(Information provided begins)
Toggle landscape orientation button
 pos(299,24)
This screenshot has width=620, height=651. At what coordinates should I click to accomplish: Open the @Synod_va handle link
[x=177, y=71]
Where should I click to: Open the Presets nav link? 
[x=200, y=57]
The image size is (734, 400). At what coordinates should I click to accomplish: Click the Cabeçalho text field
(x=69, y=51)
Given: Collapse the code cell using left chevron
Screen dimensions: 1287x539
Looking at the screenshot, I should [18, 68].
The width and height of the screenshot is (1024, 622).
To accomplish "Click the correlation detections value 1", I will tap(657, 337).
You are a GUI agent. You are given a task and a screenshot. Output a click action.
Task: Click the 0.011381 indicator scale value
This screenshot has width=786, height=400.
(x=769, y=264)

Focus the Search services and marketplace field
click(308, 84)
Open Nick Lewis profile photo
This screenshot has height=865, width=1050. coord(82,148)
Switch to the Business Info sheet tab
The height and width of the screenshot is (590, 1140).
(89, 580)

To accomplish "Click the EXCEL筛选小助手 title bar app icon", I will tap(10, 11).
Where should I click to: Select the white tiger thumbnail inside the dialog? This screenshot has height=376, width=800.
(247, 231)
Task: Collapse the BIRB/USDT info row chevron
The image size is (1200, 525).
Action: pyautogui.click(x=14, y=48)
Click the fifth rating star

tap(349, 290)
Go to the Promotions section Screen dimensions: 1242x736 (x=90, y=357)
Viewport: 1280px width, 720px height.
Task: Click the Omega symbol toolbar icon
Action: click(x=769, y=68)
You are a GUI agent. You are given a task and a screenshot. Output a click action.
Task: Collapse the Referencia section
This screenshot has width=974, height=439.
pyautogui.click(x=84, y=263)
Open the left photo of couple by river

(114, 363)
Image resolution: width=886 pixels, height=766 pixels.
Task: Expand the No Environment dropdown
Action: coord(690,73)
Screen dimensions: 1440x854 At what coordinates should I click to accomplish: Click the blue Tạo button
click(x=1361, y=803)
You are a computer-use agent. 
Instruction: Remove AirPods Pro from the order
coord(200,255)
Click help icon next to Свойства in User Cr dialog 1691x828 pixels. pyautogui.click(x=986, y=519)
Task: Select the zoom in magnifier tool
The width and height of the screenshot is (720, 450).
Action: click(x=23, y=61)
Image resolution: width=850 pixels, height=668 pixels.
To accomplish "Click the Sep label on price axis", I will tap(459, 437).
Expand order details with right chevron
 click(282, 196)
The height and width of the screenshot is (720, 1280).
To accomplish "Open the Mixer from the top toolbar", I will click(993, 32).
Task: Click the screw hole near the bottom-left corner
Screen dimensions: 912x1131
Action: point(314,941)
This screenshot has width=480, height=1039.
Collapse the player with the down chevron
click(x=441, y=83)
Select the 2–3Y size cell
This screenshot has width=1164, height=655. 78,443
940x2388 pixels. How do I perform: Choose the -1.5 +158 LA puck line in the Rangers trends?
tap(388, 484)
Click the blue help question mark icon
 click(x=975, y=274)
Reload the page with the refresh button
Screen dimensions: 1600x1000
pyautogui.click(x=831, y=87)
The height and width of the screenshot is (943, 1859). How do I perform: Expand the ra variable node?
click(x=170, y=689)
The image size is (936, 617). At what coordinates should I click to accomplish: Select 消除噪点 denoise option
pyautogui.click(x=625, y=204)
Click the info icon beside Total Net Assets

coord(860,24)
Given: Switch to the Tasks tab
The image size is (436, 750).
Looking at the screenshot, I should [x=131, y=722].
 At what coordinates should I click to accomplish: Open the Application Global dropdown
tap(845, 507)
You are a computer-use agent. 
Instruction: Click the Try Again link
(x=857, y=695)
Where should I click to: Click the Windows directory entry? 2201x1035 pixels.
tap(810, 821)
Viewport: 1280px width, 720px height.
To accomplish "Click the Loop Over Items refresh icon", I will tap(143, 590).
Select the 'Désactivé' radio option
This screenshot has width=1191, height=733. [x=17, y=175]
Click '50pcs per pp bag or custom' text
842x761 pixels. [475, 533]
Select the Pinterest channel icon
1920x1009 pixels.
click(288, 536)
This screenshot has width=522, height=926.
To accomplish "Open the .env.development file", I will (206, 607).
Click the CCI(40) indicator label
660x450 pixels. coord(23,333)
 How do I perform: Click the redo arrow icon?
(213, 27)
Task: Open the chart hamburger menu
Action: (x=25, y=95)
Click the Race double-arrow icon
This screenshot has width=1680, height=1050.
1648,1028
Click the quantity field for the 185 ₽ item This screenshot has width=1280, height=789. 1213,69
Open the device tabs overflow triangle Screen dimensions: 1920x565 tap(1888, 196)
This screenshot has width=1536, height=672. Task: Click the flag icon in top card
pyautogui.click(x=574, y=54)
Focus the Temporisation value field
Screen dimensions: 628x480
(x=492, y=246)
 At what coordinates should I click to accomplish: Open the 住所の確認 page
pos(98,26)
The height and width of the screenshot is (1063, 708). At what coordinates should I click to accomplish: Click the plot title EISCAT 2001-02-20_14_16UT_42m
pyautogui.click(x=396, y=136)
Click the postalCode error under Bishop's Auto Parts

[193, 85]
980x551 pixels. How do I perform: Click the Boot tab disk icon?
(Information provided ends)
■ **What is needed**:
Reproduce the material word for word. Leave nothing out.

■ **Your response**:
Toggle landscape orientation button
 pos(299,24)
This screenshot has width=620, height=651. At what coordinates should I click to accomplish: Open the @Synod_va handle link
[x=177, y=71]
Where should I click to: Open the Presets nav link? 
[x=200, y=57]
The image size is (734, 400). At what coordinates should I click to accomplish: Click the Cabeçalho text field
(x=69, y=51)
Given: Collapse the code cell using left chevron
Screen dimensions: 1287x539
Looking at the screenshot, I should [18, 68].
The width and height of the screenshot is (1024, 622).
To accomplish "Click the correlation detections value 1", I will tap(657, 337).
You are a GUI agent. You are given a task and a screenshot. Output a click action.
Task: Click the 0.011381 indicator scale value
This screenshot has width=786, height=400.
(x=769, y=264)

Focus the Search services and marketplace field
click(308, 84)
Open Nick Lewis profile photo
This screenshot has height=865, width=1050. coord(82,148)
Switch to the Business Info sheet tab
The height and width of the screenshot is (590, 1140).
(89, 580)

To accomplish "Click the EXCEL筛选小助手 title bar app icon", I will tap(10, 11).
Where should I click to: Select the white tiger thumbnail inside the dialog? This screenshot has height=376, width=800.
(247, 231)
Task: Collapse the BIRB/USDT info row chevron
The image size is (1200, 525).
Action: pyautogui.click(x=14, y=48)
Click the fifth rating star

tap(349, 290)
Go to the Promotions section Screen dimensions: 1242x736 (x=90, y=357)
Viewport: 1280px width, 720px height.
Task: Click the Omega symbol toolbar icon
Action: click(x=769, y=68)
You are a GUI agent. You are given a task and a screenshot. Output a click action.
Task: Collapse the Referencia section
This screenshot has width=974, height=439.
pyautogui.click(x=84, y=263)
Open the left photo of couple by river

(114, 363)
Image resolution: width=886 pixels, height=766 pixels.
Task: Expand the No Environment dropdown
Action: coord(690,73)
Screen dimensions: 1440x854 At what coordinates should I click to accomplish: Click the blue Tạo button
click(x=1361, y=803)
You are a computer-use agent. 
Instruction: Remove AirPods Pro from the order
coord(200,255)
Click help icon next to Свойства in User Cr dialog 1691x828 pixels. pyautogui.click(x=986, y=519)
Task: Select the zoom in magnifier tool
The width and height of the screenshot is (720, 450).
Action: click(x=23, y=61)
Image resolution: width=850 pixels, height=668 pixels.
To accomplish "Click the Sep label on price axis", I will tap(459, 437).
Expand order details with right chevron
 click(282, 196)
The height and width of the screenshot is (720, 1280).
To accomplish "Open the Mixer from the top toolbar", I will click(993, 32).
Task: Click the screw hole near the bottom-left corner
Screen dimensions: 912x1131
Action: point(314,941)
This screenshot has width=480, height=1039.
Collapse the player with the down chevron
click(x=441, y=83)
Select the 2–3Y size cell
This screenshot has width=1164, height=655. 78,443
940x2388 pixels. How do I perform: Choose the -1.5 +158 LA puck line in the Rangers trends?
tap(388, 484)
Click the blue help question mark icon
 click(x=975, y=274)
Reload the page with the refresh button
Screen dimensions: 1600x1000
pyautogui.click(x=831, y=87)
The height and width of the screenshot is (943, 1859). How do I perform: Expand the ra variable node?
click(x=170, y=689)
The image size is (936, 617). At what coordinates should I click to accomplish: Select 消除噪点 denoise option
pyautogui.click(x=625, y=204)
Click the info icon beside Total Net Assets

coord(860,24)
Given: Switch to the Tasks tab
The image size is (436, 750).
Looking at the screenshot, I should [x=131, y=722].
 At what coordinates should I click to accomplish: Open the Application Global dropdown
tap(845, 507)
You are a computer-use agent. 
Instruction: Click the Try Again link
(x=857, y=695)
Where should I click to: Click the Windows directory entry? 2201x1035 pixels.
tap(810, 821)
Viewport: 1280px width, 720px height.
To accomplish "Click the Loop Over Items refresh icon", I will tap(143, 590).
Select the 'Désactivé' radio option
This screenshot has width=1191, height=733. [x=17, y=175]
Click '50pcs per pp bag or custom' text
842x761 pixels. [475, 533]
Select the Pinterest channel icon
1920x1009 pixels.
click(288, 536)
This screenshot has width=522, height=926.
To accomplish "Open the .env.development file", I will (206, 607).
Click the CCI(40) indicator label
660x450 pixels. coord(23,333)
 How do I perform: Click the redo arrow icon?
(213, 27)
Task: Open the chart hamburger menu
Action: (x=25, y=95)
Click the Race double-arrow icon
This screenshot has width=1680, height=1050.
1648,1028
Click the quantity field for the 185 ₽ item This screenshot has width=1280, height=789. 1213,69
Open the device tabs overflow triangle Screen dimensions: 1920x565 tap(1888, 196)
This screenshot has width=1536, height=672. Task: Click the flag icon in top card
pyautogui.click(x=574, y=54)
Focus the Temporisation value field
Screen dimensions: 628x480
(x=492, y=246)
 At what coordinates should I click to accomplish: Open the 住所の確認 page
pos(98,26)
The height and width of the screenshot is (1063, 708). At what coordinates should I click to accomplish: Click the plot title EISCAT 2001-02-20_14_16UT_42m
pyautogui.click(x=396, y=136)
Click the postalCode error under Bishop's Auto Parts

[193, 85]
980x551 pixels. How do I perform: Click the Boot tab disk icon?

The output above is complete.